I never use pet names when i speak to him and we have boundaries in place now......i put them there...he is respecting them...he asks how i am going, i ask how he is then i put the girls on....she is still regarding yours and her relationship as current by calling you a pet name that you had while you guys were together.That is not fair on the fiancee obviously he loves her.....

 

 

 

it was actually a relief to let go for me..because it was the right thing for me to do..i just let go of my ex....and it is final.....i understand you are caring about her.....do you think it is more caring though, to tell her to sop emailing you with pet names so she can have that eventual husband who loves her.......or is it you want her back because she is hanging on and you are a bit cut she has a fiancee now and you weren't ready for that?.....deb

  • Author
Posted

Lets say I was surprised, why was I surprised,? because they don't know each other! This guy has met her online, gone to see her, and now engaged in the space of a week, I'm sorry, but I see this as a recipe for a disaster, you can't fall in love with someone so quickly and know someone in a week or so, I have known this girl so long and I know how she is, how she thinks, I think this guy has flashed the cash and sucked her in, I think he has met her on some kind of dating site, god knows. Even in our closure conversation she asked me if she was doing the right thing, I just told her yes. In my heart I thought she was making a mistake, not about the guy, but the speed and the lack of thought.

 

I never showered her with material things as I put little value in material things, but I paid for courses she wanted to do for her career and paid for some medical attention she needed and of course my time. So yes, I was a bit cut at the time, if she said, I've met someone new, then 1-2 years later tells me she is engaged, I would have been happy for her, but to tell you the truth I'm scared for her because she has got engaged I fear out of desperation of being on the shelf, wanting children and pressure from her family, and this guy is going to give her what she wants, lets see.

 

Why is she calling me pet names?
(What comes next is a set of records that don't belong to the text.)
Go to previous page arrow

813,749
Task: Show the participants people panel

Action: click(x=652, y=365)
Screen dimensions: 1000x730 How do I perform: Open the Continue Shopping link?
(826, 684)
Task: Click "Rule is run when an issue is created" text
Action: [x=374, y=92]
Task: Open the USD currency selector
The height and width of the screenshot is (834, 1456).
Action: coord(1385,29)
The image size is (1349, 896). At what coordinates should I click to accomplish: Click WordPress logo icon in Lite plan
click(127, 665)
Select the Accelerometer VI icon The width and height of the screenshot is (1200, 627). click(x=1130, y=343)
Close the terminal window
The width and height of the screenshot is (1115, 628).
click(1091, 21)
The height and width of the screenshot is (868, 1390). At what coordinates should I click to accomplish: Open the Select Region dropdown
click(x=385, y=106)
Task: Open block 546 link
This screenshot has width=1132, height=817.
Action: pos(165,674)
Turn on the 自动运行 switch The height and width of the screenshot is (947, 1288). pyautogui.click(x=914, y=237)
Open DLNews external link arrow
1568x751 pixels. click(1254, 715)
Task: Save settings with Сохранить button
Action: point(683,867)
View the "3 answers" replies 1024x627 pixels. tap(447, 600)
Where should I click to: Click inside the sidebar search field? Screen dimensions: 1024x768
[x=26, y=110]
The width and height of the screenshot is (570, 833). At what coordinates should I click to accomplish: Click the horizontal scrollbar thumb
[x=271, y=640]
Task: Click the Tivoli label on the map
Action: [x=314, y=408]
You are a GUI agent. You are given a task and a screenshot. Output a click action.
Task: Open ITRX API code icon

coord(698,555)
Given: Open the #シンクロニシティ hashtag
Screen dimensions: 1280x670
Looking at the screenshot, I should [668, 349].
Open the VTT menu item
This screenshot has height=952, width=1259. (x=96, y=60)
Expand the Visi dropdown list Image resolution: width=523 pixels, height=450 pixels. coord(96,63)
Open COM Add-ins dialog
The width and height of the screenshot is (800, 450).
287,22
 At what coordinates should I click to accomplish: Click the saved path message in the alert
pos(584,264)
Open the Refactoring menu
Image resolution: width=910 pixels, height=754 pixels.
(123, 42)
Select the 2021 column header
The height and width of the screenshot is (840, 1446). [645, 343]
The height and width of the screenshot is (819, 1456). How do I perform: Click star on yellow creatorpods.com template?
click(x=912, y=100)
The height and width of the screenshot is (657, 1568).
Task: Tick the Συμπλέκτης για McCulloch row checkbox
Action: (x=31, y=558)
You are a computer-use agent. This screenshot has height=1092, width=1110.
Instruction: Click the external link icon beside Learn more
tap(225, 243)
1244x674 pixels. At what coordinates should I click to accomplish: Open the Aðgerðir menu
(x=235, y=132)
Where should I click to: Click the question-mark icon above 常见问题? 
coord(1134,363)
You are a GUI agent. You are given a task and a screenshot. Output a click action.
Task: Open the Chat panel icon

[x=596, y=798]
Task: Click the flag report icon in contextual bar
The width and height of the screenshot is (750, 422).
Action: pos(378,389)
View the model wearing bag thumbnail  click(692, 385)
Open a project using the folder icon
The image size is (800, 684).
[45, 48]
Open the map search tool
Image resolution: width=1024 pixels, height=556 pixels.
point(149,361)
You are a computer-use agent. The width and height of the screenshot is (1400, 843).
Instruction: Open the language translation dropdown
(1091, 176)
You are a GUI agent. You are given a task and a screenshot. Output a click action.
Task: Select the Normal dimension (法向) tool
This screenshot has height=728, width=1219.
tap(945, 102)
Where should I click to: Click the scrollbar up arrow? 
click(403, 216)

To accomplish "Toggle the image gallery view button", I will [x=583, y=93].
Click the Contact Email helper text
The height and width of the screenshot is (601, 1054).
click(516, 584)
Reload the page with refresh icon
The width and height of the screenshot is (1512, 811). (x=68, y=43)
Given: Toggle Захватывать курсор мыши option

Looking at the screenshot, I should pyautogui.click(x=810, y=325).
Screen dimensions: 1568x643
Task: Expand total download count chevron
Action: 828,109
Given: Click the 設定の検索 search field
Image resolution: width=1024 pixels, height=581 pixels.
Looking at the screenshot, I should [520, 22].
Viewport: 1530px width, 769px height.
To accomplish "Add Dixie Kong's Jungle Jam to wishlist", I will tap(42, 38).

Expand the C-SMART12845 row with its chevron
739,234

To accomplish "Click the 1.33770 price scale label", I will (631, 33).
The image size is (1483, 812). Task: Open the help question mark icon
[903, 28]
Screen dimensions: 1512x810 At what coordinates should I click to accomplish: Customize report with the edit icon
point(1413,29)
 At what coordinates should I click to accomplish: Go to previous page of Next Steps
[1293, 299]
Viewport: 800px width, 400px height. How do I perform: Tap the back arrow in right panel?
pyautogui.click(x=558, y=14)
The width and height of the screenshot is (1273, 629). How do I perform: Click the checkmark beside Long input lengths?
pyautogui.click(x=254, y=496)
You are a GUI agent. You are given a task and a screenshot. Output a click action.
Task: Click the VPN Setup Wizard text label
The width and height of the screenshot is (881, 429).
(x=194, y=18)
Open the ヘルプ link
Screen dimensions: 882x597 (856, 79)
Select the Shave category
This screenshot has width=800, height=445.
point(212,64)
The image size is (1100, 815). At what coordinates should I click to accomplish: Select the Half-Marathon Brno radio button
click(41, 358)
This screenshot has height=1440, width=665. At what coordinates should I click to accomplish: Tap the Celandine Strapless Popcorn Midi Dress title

Remember I know this girl very very well, he don't yet, I think she still hasn't let go, she still considers me her support, material things make you happy for only a short period of time, but when you lose guidance, encouragement, and support it kind of hits you when it is no longer there after a long time of being there, I am older than both of them, maybe this new guy doesn't fulfill her in that aspect, who knows?, the e-mails to me tell me I might be right.

Posted

Well it's clear she misses you, and is hoping you're going to reach out and convince her to be back. But you seem to want to analyse this to some other degree and pretend you are doing it for her wellbeing when you simply do want her and just need to talk to her and have a conversation about it all and see what's going on.

 

and she needs to pick.

 

him or you.

 

Feels like you're trying to make this more complex than it is.

  • Author
Posted

I think you're pretty close to the truth there.